Alternatives considered

Option Why rejected
Let each persistence feature define its own encrypted JSON envelope format Divergent envelope formats make key rotation, decrypt fallback, tests, and future migrations harder to reason about.
Require AES-GCM encryption for every JSON blob immediately Current consumers have different boundaries: Jobs encryption is domain/config gated, connector token storage can fall back when crypto is unavailable, while BYOK/admin webhook helpers require configured keys. A universal requirement would overclaim current behavior.
Fold SecretManager, AES-GCM helpers, and restricted pickle into one Security ADR TASK-2312 found different adoption levels and boundaries. Combining them would imply repository-wide guarantees the code does not currently provide.
Store sensitive structured metadata as plaintext plus redaction only Redaction helps logs and UI surfaces, but it does not protect persisted structured metadata. Existing encrypted-persistence paths already use envelopes where configured or required.
Replace AES-GCM helpers with caller-specific key-management services Some callers have their own key source, but the shared explicit-key helpers already let them use a common envelope format without centralizing every key policy.

Consequences

New encrypted persistence paths for structured JSON should prefer tldw_Server_API.app.core.Security.crypto helpers and the _enc: aesgcm:v1 envelope shape instead of inventing a local envelope format.

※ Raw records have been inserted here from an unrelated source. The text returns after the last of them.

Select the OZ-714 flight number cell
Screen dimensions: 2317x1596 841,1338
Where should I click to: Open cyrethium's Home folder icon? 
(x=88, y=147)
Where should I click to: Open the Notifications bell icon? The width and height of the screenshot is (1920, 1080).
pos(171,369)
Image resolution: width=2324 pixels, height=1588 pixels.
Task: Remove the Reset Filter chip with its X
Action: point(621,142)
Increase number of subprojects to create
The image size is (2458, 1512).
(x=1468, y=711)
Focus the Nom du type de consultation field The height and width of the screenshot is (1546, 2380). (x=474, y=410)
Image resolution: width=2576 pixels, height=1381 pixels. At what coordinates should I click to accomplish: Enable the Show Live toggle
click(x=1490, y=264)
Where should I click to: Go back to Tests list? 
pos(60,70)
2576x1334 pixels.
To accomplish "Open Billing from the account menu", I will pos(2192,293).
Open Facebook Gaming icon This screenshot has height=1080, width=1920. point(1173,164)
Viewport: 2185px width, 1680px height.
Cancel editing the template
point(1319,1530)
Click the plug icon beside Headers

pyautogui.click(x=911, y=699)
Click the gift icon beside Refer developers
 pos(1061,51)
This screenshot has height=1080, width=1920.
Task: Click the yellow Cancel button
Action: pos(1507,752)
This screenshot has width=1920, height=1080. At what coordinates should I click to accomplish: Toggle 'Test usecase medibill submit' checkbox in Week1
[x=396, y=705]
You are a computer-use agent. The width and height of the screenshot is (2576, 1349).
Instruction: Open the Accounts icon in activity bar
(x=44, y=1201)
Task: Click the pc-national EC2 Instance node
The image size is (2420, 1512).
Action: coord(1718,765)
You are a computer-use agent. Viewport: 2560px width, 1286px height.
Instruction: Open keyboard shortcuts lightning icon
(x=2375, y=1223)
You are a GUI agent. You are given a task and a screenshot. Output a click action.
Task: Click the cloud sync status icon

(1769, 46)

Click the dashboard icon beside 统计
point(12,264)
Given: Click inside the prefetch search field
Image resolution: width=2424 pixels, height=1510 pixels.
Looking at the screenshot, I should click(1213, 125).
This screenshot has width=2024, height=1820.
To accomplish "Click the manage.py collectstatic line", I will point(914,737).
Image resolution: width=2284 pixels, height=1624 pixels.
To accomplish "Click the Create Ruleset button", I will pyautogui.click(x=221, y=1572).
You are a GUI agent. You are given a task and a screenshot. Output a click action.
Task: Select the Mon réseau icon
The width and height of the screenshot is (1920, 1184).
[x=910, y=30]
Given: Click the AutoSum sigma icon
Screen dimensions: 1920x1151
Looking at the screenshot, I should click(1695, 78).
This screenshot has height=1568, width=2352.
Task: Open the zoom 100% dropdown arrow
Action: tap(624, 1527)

Callers remain responsible for their key boundary:

  • Jobs encryption stays gated by JOBS_ENCRYPT / JOBS_ENCRYPT_<DOMAIN> plus configured crypto keys.
  • Generic Security crypto helpers use WORKFLOWS_ARTIFACT_ENC_KEY and optional JOBS_CRYPTO_SECONDARY_KEY.
  • BYOK and admin webhook secret helpers use explicit-key variants and can require configured keys at their own boundary.
  • Existing connector paths may preserve plaintext fallback behavior when crypto is unavailable or not configured.

Key rotation and migration work should use the explicit-key helpers when old and new keys must be supplied directly. Tests should cover envelope creation, decrypt behavior, invalid-envelope handling, key fallback, and caller-specific fallback or required-key behavior.

This ADR does not replace SecretManager, require every secret read to flow through SecretManager, or decide restricted pickle policy. Those remain separate inventory-only or future implementation-backed slices.

Follow-up

  • Use this ADR as the covering record for the AES-GCM JSON envelope portion of INV-029.
  • Keep Docs/ADR/inventory/2026-06-07-security-secrets-serialization-adoption-audit.md as the evidence and caveat record for this split.
  • Consider separate follow-up work for SecretManager adoption and restricted legacy pickle compatibility if the owner wants those decisions promoted from inventory-only status.